How would you install bulbs for easy replacement?

Let’s use micro-bulbs that you install inside ditch lights for an example - they’re too small for a press-fit, and you don’t want to use a lot of glue since that would seal the cavity, making overheating a greater possibility, and making it difficult to replace when they do burn out. So, how would you install them, so as to avoid overheating, and at the same time, make them easy to replace[?]

I’d go with LEDs. These can be mounted inside the ditch light housing, and will last a loooooong time. They also don’t get hot.

I know that SMD LEDs are small enough, but the question still is - how do you install them for easy replacement? You wouldn’t want to fill the cavity with glue…[?]

The average LED will last between 10,000 and 100,000 hours. That’s a really long time, so replacement would not be large issue. However, since you’re concerned about it, I’d use tape over the LED and glue the ends of the tape. Makes remove easy.

-Tom

I’m sorry to be so dense, but could you give me a bit more detail about what you mean[?]

I think he’s telling you 1. use leds. when installing them instead of gluing the LED’s in place to place tape over the back and just glue the ends of the tape to the inside of the loco, if one ever did go out the led would still be removable.

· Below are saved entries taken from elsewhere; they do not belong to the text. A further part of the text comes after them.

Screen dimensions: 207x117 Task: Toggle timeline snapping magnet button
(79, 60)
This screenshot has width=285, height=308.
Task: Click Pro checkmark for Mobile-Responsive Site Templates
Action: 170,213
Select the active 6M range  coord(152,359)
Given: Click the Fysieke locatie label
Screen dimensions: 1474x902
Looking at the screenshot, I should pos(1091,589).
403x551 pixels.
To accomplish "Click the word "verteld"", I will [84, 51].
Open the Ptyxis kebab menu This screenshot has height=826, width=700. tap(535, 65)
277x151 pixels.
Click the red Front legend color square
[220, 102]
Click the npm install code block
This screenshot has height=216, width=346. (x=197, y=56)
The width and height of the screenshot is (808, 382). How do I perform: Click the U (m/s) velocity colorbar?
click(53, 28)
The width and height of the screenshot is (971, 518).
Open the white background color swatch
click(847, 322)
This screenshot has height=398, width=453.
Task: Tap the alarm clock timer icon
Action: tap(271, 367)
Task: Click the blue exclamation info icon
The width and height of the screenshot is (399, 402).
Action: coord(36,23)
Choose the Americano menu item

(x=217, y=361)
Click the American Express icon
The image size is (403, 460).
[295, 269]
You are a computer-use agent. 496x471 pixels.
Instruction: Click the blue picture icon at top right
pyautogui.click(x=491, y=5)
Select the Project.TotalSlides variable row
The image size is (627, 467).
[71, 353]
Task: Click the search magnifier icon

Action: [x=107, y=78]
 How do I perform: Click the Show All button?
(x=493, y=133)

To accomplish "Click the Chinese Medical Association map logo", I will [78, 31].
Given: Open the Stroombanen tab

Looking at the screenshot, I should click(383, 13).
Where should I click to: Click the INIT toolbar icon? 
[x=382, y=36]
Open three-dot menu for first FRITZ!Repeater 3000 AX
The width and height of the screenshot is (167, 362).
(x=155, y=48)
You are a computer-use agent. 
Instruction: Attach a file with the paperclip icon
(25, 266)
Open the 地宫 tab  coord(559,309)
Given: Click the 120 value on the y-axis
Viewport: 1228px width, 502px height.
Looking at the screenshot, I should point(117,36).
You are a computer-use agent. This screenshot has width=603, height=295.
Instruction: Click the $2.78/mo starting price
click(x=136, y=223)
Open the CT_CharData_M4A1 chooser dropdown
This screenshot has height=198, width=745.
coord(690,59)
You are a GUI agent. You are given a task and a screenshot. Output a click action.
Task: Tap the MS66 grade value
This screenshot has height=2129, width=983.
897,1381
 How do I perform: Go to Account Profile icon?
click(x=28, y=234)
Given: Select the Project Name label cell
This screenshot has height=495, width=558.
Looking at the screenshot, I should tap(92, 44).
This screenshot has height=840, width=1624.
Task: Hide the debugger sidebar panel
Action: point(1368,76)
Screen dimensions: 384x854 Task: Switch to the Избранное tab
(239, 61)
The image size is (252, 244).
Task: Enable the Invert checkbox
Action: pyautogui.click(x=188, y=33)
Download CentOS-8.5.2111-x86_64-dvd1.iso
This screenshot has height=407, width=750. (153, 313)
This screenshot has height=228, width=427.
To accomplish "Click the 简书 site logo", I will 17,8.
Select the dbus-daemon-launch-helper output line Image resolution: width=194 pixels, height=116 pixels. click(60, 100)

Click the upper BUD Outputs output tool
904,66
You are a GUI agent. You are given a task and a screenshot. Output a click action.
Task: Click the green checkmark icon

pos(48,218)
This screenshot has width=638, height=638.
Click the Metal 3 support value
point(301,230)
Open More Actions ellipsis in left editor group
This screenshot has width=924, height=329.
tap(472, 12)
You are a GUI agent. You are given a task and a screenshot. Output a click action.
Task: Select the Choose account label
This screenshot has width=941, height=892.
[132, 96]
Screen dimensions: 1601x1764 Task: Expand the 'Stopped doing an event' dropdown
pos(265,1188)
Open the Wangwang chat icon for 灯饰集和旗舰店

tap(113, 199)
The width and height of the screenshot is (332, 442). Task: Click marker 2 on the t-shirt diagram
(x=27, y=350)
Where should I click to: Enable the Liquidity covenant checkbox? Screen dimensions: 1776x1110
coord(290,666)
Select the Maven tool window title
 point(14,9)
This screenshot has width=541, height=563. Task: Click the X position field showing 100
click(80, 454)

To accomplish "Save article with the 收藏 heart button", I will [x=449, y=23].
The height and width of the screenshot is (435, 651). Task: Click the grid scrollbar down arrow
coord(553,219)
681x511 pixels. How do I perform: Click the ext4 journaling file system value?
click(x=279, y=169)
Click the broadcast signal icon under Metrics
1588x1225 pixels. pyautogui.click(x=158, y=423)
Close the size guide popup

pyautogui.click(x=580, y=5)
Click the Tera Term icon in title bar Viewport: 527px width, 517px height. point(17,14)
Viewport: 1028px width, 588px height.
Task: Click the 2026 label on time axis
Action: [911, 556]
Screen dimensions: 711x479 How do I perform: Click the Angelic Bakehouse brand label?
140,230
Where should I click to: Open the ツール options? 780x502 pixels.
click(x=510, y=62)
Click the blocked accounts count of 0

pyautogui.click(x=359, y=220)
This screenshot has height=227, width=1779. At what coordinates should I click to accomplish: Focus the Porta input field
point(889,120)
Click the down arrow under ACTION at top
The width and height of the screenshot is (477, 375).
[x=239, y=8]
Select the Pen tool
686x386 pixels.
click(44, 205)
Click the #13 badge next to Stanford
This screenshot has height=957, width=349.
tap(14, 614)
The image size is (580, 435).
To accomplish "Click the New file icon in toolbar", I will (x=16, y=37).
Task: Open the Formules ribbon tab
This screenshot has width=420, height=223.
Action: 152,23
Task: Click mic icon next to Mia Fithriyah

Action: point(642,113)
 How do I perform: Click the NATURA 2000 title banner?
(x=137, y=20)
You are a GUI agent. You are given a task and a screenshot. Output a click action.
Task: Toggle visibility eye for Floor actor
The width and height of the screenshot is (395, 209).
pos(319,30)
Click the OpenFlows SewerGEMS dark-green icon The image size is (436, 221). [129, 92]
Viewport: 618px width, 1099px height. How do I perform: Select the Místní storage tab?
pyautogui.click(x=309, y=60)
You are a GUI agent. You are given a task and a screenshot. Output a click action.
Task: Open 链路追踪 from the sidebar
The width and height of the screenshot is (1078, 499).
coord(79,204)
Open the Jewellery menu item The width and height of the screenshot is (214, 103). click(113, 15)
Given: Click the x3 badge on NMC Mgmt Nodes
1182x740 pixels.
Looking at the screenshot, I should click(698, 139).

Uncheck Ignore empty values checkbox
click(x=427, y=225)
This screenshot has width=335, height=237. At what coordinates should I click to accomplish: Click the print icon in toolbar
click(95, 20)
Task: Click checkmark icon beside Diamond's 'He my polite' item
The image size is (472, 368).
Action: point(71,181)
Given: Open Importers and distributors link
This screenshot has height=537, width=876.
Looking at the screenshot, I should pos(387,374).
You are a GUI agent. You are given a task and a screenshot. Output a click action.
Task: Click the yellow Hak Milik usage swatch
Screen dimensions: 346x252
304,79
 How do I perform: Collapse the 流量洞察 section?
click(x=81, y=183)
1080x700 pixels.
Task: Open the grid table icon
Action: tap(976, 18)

I use a piece of clear acrylic rod for the lens, and heat shrink a bulb to the other end… It covers the bulb, directs the light source (like a fibre optic strand would), and is easlily changed out if and when the bulb burns out… Simply slice the heat shrink off , replace the bulb, and the heatshrink… Works great for the mars lights in my F units… Haven’t had to replace one yet…

Jeff

I am using LEDs for the head lights. I have not installed any ditch lights yet, but also plan on LED usage. I use a dab of the slow set hot glue to hold them in place. I have experimented with using extra wire and soldering the wire direct, but that becomes a pain when the wire shifts on re-assembly, and wraps itself around the shafts, or rubs on the flywheel creating a short, (Not that I would know from experience)…

I now use male and female pins I got at Radio Shack. They come in a kit for making 25 pin serial cable connections for PC’s. So now the LED’s are mounted in the loco shell and when I need to do routine maintenance or repairs, I can separate the shell from the frame without any problems. I’m now re-engineering my first LED conversions to the pin connection set up.